Mais toutes ces bonnes nouvelles pourraient être ternies par une seule : « la dégradation de la rentabilité des entreprises », observe le chargé de mission, même s’il « ne s’agit là pas d’une donnée, mais d’une opinion », tient aussitôt à souligner Stéphane Latouche. Ainsi, « on voit bien qu’il y a urgence à restaurer les marges des entreprises après des hausses importantes de prix des matières premières qui n’ont pas été forcément répercutées, et on va avoir des annonces d’augmentation des prix de vente dans tous les secteurs », prévient-il. Pour preuve, « une entreprise sur deux du panel prévoit une amélioration de sa rentabilité en 2019, principalement du fait de cette revalorisation du prix ».

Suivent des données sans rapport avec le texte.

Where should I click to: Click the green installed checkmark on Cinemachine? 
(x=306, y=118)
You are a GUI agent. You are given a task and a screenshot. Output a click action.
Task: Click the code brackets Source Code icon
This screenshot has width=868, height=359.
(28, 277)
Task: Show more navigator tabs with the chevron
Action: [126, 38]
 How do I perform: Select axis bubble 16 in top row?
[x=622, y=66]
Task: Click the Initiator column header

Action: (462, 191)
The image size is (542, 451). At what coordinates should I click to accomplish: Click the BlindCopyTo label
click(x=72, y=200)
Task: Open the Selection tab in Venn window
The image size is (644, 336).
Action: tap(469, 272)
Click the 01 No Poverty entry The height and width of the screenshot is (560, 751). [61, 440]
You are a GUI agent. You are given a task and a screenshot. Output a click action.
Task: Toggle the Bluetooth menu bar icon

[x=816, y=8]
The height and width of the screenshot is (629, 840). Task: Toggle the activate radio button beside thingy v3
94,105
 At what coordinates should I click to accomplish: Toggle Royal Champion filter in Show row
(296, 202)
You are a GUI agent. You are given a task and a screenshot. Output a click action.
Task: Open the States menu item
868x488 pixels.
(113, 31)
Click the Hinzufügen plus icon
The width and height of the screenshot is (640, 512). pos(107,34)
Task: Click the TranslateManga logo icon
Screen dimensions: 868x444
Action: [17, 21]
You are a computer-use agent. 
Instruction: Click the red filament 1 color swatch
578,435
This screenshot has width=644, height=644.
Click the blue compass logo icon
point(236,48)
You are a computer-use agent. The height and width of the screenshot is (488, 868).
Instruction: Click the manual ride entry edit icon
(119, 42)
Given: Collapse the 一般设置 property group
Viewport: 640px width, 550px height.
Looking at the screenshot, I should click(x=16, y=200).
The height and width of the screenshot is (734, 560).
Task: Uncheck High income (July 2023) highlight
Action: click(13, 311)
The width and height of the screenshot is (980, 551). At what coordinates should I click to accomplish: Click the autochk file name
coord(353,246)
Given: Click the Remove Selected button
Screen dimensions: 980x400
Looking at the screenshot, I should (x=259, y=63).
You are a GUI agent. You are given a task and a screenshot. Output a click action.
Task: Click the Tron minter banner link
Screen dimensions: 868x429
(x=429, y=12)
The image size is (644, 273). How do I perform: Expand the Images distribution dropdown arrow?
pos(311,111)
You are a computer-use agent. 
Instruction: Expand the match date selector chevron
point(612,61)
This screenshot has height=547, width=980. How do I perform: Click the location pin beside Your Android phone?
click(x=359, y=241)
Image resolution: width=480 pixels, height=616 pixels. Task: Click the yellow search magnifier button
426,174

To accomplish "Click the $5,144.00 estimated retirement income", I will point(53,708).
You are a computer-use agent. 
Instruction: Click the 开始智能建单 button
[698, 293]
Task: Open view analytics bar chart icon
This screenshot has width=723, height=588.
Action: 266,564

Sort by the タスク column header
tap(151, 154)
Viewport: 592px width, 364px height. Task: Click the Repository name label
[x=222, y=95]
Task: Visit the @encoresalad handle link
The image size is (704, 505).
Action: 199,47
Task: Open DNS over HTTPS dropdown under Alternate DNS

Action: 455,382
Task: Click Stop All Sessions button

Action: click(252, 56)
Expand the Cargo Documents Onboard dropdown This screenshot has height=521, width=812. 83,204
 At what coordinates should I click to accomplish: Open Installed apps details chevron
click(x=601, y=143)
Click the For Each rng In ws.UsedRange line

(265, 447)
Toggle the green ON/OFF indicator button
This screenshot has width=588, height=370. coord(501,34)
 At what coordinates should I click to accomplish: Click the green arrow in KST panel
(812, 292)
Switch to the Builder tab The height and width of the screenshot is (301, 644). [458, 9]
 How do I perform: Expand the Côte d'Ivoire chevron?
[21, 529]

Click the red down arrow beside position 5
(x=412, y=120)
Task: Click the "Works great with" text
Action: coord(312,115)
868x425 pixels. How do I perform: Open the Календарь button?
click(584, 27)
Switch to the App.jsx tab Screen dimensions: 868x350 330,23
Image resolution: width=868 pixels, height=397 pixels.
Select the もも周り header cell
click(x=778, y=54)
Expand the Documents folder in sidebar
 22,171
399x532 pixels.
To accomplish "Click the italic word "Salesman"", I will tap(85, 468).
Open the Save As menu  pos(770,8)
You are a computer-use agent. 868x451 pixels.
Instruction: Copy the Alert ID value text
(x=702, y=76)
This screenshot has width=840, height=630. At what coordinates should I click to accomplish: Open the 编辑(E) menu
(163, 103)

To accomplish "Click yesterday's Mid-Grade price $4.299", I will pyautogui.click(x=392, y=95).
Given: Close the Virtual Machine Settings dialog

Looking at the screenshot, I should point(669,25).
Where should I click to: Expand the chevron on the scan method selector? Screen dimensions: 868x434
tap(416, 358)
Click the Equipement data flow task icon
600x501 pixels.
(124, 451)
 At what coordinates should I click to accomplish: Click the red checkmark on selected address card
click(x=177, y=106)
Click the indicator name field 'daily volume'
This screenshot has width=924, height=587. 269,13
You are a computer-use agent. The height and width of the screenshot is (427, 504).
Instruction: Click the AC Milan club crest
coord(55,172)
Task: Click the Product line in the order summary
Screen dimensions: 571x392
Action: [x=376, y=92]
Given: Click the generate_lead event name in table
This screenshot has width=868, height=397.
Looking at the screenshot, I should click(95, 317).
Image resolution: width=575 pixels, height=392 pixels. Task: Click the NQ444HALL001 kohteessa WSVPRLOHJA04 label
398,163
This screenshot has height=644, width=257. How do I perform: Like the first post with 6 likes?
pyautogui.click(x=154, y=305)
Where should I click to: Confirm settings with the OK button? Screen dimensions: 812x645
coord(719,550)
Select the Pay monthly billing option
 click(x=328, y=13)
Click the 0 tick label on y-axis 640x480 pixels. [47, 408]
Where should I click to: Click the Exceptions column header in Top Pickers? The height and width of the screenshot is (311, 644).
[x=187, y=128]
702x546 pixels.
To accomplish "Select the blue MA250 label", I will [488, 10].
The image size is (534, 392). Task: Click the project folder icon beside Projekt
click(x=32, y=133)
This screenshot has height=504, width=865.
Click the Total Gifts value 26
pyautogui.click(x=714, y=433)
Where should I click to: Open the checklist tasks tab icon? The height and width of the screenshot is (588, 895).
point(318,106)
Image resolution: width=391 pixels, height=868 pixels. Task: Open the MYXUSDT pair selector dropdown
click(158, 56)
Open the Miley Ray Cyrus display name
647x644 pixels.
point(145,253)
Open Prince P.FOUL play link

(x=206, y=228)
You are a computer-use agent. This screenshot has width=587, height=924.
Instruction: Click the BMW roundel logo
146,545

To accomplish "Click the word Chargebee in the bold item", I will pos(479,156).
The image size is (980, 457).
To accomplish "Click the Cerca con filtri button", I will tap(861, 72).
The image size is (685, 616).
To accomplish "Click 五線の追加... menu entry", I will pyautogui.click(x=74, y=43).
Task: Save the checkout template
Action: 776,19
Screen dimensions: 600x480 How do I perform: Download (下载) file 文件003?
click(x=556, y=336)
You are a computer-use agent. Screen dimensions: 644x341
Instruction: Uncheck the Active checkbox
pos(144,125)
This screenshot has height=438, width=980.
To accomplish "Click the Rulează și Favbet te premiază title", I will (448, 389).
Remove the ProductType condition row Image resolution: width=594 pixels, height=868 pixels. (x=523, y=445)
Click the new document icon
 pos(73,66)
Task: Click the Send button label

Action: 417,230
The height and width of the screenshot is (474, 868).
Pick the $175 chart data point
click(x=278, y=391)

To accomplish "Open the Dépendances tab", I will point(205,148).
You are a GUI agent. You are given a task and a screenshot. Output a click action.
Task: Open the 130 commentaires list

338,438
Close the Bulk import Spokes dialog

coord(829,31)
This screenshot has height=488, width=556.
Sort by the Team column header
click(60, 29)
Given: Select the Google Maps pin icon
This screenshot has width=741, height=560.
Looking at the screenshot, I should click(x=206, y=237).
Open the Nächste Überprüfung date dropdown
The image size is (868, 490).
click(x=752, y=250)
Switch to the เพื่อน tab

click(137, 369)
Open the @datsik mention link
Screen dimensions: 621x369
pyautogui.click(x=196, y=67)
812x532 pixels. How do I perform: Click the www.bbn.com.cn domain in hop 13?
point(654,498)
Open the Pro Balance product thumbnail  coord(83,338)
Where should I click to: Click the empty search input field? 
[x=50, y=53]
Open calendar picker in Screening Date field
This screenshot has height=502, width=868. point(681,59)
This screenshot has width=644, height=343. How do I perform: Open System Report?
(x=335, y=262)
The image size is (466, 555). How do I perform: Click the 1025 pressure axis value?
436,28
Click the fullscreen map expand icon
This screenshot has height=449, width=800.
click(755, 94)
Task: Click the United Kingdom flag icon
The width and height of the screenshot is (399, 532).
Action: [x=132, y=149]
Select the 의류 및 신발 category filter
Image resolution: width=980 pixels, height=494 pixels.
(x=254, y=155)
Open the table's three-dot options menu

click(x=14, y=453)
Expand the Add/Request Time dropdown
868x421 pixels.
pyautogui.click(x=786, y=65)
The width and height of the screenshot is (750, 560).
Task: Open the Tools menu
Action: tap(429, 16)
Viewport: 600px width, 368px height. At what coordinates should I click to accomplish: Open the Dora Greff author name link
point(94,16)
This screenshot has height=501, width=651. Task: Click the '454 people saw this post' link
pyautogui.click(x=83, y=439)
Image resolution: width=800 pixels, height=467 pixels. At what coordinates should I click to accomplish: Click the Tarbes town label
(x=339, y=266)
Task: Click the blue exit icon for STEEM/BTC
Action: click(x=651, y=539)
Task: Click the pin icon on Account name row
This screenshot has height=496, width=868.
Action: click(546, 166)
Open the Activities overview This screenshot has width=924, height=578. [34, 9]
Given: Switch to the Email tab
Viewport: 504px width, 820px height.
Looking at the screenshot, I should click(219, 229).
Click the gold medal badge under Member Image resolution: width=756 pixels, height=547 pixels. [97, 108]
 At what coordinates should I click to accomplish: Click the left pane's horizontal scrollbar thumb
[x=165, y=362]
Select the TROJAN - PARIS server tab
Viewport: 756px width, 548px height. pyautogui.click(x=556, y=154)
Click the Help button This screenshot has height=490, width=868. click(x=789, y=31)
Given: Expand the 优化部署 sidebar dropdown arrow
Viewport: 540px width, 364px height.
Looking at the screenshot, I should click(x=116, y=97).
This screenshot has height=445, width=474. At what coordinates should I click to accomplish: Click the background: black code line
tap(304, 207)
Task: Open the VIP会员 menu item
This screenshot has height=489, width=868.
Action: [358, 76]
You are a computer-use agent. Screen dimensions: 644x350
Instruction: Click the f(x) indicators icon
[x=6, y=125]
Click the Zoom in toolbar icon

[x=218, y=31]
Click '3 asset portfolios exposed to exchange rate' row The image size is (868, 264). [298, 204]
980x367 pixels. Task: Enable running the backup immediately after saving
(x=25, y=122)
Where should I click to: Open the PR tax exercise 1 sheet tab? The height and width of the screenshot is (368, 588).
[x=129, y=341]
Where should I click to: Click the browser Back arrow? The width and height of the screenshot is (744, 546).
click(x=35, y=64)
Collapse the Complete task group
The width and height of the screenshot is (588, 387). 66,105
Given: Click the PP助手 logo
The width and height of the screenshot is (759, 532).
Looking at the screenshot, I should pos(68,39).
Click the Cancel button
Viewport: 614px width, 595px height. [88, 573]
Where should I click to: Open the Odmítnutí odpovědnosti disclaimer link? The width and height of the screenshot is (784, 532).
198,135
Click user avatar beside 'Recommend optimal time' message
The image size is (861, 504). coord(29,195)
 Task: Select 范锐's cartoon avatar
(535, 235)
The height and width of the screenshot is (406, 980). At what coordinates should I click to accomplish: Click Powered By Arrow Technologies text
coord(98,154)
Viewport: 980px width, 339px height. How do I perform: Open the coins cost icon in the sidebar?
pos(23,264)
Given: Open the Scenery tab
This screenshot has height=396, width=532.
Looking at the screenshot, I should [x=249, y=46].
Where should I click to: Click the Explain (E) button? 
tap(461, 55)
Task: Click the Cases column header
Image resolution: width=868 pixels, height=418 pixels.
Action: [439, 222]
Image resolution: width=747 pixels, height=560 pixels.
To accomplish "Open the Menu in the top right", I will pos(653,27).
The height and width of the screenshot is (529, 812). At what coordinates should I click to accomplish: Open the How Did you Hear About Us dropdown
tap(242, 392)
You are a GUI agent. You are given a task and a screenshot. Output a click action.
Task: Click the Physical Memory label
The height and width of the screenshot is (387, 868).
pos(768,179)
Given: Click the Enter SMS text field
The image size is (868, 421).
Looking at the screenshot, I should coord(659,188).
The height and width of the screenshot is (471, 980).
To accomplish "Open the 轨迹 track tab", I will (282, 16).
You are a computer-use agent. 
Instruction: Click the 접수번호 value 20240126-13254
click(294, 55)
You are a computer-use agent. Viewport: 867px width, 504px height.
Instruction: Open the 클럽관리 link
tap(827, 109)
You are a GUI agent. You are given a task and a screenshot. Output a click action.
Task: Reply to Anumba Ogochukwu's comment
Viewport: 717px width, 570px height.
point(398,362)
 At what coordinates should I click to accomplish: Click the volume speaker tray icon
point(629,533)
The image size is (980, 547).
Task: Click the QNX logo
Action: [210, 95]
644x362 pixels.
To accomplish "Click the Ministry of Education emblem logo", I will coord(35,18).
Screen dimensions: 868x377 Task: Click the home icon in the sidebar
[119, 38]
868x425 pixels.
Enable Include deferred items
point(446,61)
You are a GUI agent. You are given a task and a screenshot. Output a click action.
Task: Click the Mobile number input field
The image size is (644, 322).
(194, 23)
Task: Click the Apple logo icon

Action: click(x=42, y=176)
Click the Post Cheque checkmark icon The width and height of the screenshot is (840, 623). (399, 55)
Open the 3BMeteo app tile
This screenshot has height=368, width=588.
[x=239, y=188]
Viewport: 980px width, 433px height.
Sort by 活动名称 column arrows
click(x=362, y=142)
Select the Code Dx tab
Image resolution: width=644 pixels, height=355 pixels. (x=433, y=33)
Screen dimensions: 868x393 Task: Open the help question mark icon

Qui est le nouveau directeur de la Banque de France occitane ?

Stéphane Latouche remplace depuis le 1er février Maxime Maury, parti à la retraite.

Âgé de 54 ans, Stéphane Latouche se définit comme « un pur produit Banque de France ». Originaire de Bordeaux, il a commencé sa carrière au sein de la banque centrale en 1990 après un master en droit public et en économie à Sciences Po Bordeaux. « J’ai démarré à l’imprimerie de la Banque de France à Clermont-Ferrand, où j’ai passé six ans, puis j’ai dirigé un centre informatique à Lyon », explique le successeur de Maxime Maury. À partir de 1998, Stéphane Latouche devient conseiller financier pour le ministère de l’Économie et des Finances, détaché à l’étranger : pendant quatre ans, il sera ainsi basé au Caire et travaillera à « l’analyse du risque pays pour le Proche et le Moyen-Orient ». En 2002, envoyé à Mexico, il accomplira la même tâche pour les pays d’Amérique latine et des Caraïbes. « Une parenthèse pendant laquelle je n’ai fait que de la macro-économie », se rappelle-t-il, avant de revenir « dans le réseau de la Banque de France comme directeur à Bourges, pour le Cher » puis à Arras dans le Pas-de-Calais, à chaque fois pendant environ trois ans. En 2012, Stéphane Latouche fait un court passage d’un an à Bordeaux, comme adjoint au directeur régional de l’Aquitaine, avant d’obtenir en 2014 la direction régionale de la Banque de France à Lille, qu’il a quittée il y a peu pour rejoindre celle d’Occitanie.